▶ **Records for the task**:
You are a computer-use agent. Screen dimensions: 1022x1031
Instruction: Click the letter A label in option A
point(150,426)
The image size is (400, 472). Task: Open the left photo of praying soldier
* * *
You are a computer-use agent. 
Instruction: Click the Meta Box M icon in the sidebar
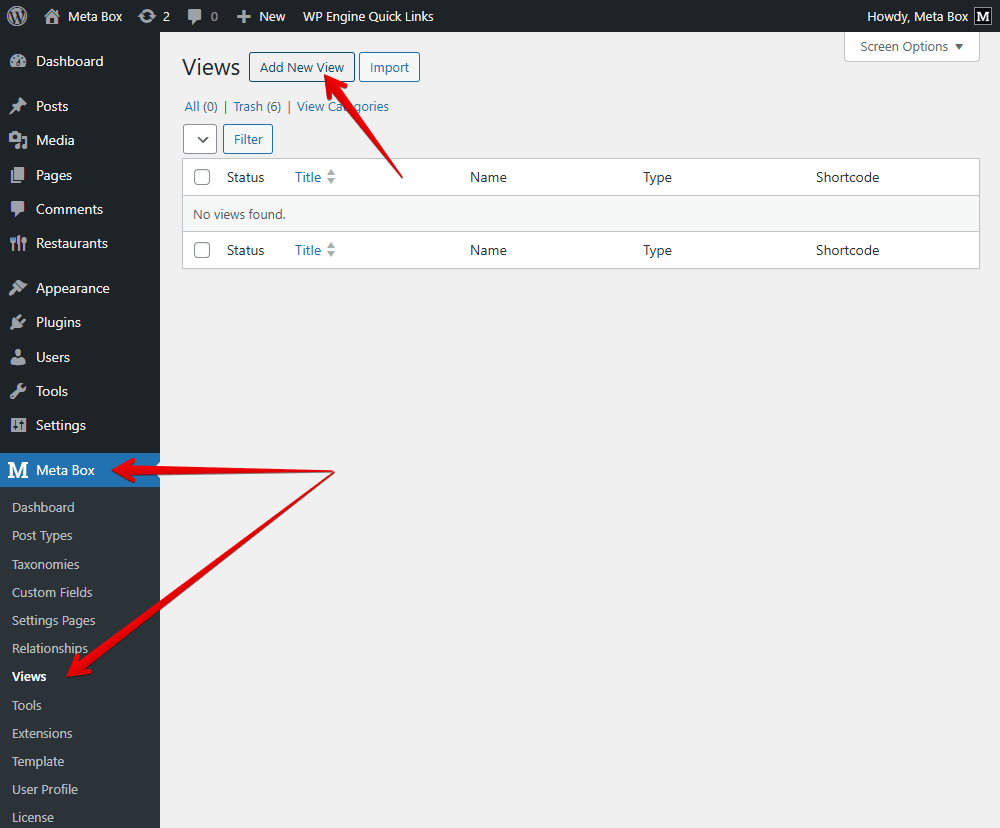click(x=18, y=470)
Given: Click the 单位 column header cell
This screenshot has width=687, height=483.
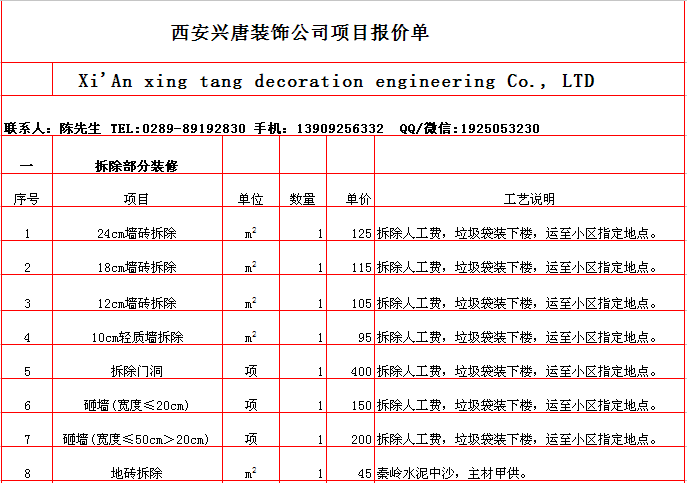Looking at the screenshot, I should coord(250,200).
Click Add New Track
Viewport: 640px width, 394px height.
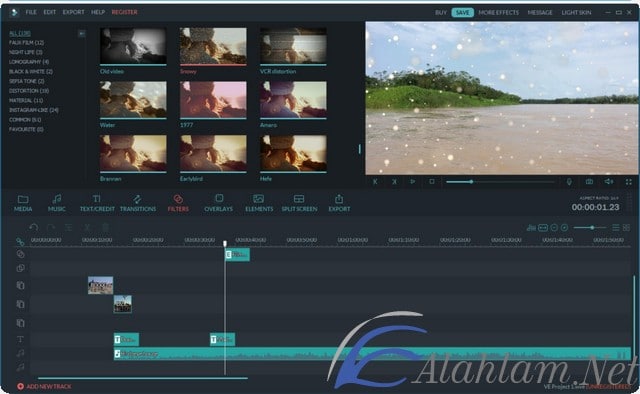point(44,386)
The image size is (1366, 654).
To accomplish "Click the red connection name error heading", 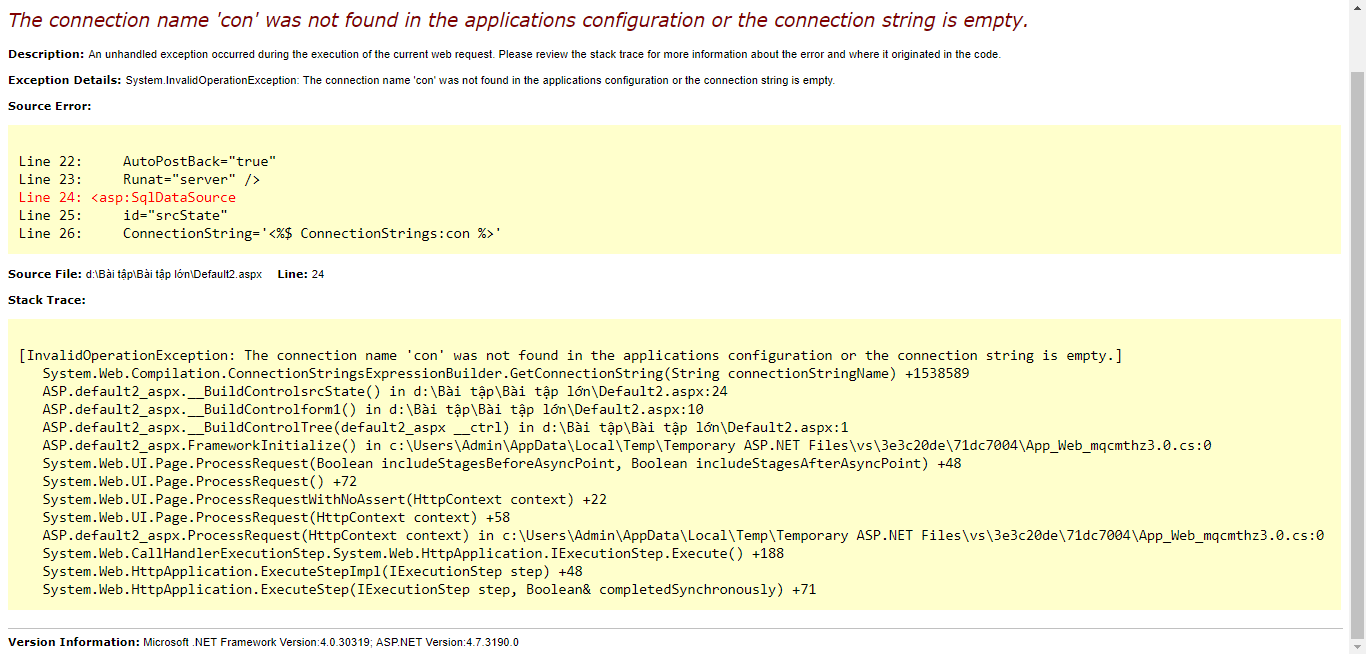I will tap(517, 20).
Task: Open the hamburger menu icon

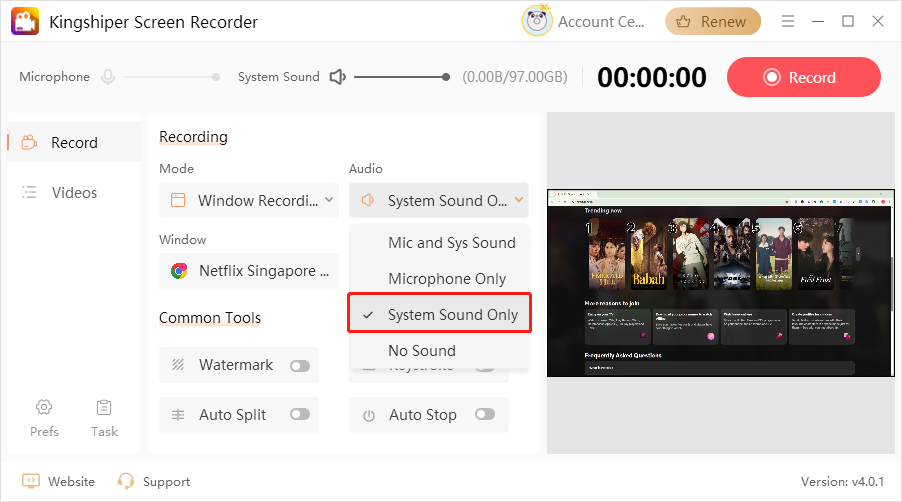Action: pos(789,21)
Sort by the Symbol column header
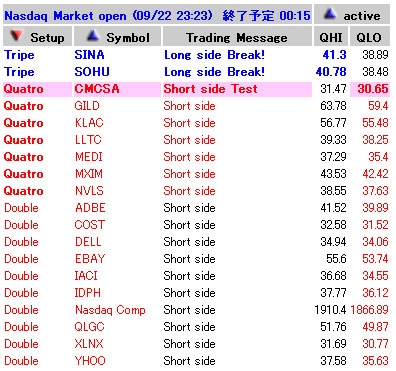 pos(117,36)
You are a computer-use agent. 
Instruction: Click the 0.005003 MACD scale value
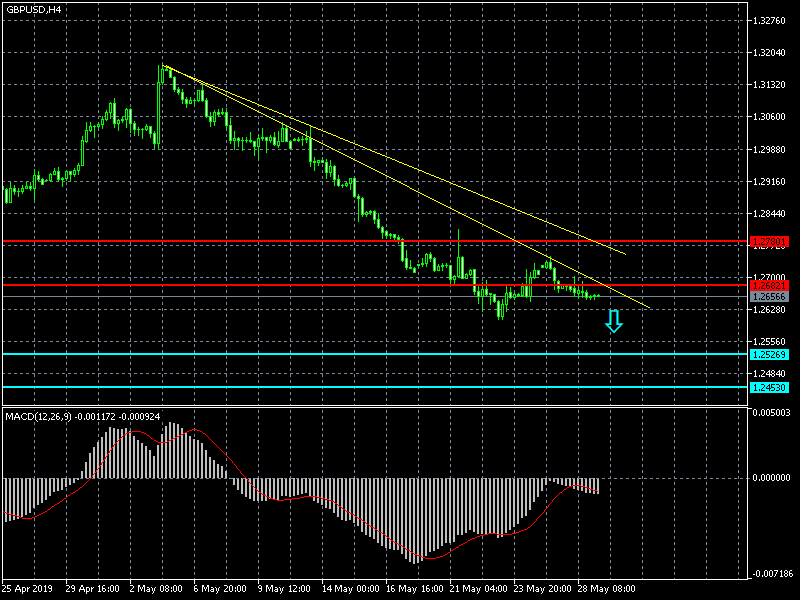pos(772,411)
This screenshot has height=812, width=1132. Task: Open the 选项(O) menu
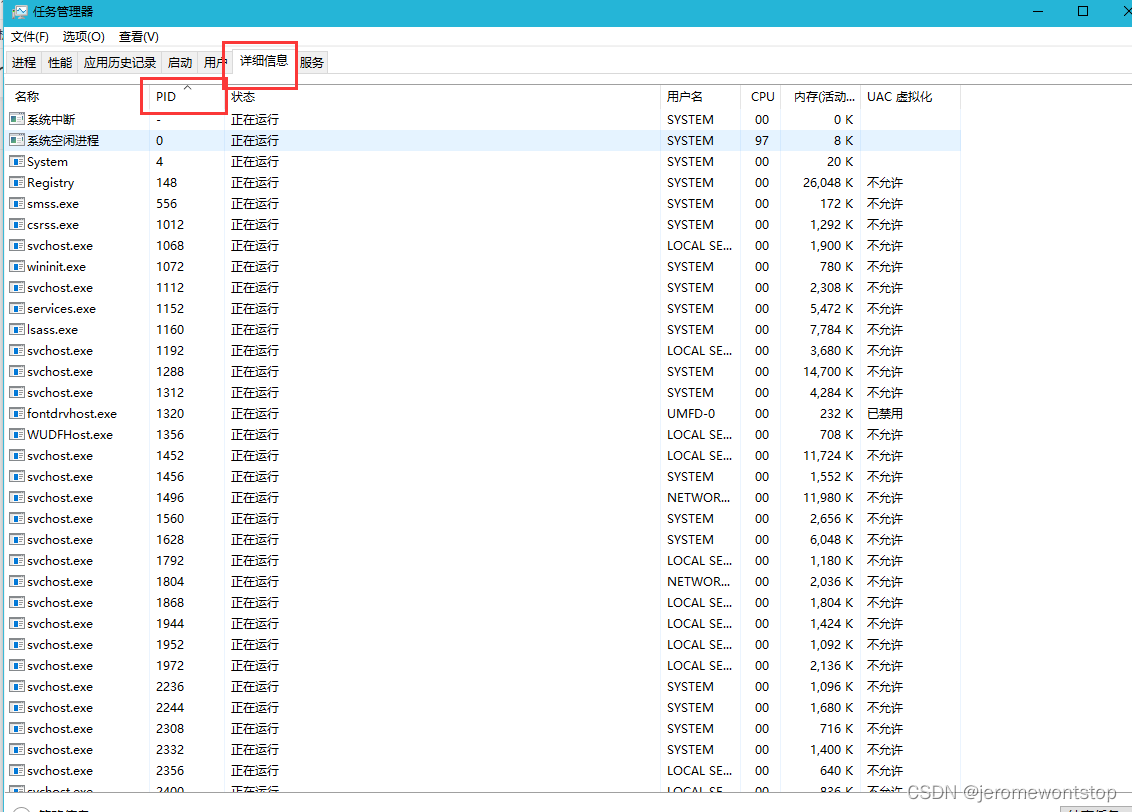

▶ **Assigned task**: Your answer should be the lines of the listing above between the line holding "You are a computer-use agent. Screen" and the line holding "The image size is (400, 472).", inclusive, restated word for word and alone.

▶ **Expected answer**:
You are a computer-use agent. Screen dimensions: 1022x1031
Instruction: Click the letter A label in option A
point(150,426)
The image size is (400, 472). Task: Open the left photo of praying soldier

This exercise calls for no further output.